If you live in a damp climate, your hearing aids may erode more quickly than they would in dryer areas.
Which type of hearing aid is most invisible?
When looking for an undetectable hearing aid, opt for one listed as invisible-in-canal or IIC. These types of hearing aids sit deep in the ear canal, making them invisible to those around you.
Can you shower with your hearing aids?
While most hearing aids are water-resistant and may survive if accidentally worn in the shower, it isn’t recommended to shower with your hearing aids.
How long does it take to get used to hearing aids?

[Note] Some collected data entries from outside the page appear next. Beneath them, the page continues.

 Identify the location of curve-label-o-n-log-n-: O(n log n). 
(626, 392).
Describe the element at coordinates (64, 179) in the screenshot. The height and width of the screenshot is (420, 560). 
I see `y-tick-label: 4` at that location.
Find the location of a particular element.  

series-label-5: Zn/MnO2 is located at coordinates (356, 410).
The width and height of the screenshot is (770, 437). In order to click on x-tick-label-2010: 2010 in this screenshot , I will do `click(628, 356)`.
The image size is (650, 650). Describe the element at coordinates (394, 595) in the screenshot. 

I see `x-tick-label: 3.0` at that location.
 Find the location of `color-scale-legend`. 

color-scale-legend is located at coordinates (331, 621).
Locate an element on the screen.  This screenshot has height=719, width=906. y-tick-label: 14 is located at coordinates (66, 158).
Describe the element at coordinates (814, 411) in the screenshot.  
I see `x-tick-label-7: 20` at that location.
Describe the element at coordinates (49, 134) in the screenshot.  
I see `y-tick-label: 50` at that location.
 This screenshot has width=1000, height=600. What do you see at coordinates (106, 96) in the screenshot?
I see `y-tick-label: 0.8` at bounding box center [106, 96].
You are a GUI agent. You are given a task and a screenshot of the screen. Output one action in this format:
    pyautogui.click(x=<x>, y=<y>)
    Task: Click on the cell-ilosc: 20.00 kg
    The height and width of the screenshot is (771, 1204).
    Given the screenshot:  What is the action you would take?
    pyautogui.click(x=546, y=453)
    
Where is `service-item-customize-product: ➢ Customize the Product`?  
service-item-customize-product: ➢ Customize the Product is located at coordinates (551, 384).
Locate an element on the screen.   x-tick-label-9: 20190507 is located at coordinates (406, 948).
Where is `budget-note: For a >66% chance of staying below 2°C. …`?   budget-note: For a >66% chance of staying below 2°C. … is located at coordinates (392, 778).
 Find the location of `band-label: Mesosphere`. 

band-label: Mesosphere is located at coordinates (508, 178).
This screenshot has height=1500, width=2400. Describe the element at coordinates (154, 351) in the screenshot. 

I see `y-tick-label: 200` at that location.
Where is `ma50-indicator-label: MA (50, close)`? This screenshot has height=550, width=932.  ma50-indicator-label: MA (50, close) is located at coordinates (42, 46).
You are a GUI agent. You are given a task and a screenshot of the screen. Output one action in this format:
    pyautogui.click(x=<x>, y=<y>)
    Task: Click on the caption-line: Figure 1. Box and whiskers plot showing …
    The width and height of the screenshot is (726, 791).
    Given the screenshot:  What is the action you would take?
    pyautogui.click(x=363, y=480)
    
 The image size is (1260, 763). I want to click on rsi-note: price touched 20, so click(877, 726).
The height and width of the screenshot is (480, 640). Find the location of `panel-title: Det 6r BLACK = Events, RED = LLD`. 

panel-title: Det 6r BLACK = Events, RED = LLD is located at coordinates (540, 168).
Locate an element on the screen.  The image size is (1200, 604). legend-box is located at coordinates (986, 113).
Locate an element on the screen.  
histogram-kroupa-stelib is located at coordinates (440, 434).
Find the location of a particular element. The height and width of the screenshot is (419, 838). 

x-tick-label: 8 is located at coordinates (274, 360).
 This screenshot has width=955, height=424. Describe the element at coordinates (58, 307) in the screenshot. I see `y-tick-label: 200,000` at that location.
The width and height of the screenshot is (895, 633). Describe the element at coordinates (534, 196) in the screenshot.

Hearing aids can take a few days or weeks to get used to, but if they feel uncomfortable, you might need to readjust them. Discomfort can be a sign that you’ve inserted them incorrectly.
Can you wear just one hearing aid?
Yes, it’s possible to wear only one hearing aid. Many people experience single-sided hearing loss, so it’s not always necessary to wear two hearing aids.
Some devices are equipped with CROS tech. This allows people with poor hearing in one ear to hear sounds on their “good side.”
Invisible hearing aids may be a good choice for people who have mild to moderate hearing loss. In addition to hearing loss level, the shape and size of your ear canal will help determine if invisible hearing aids are right for you. If not, there are other types that may be nearly as discreet.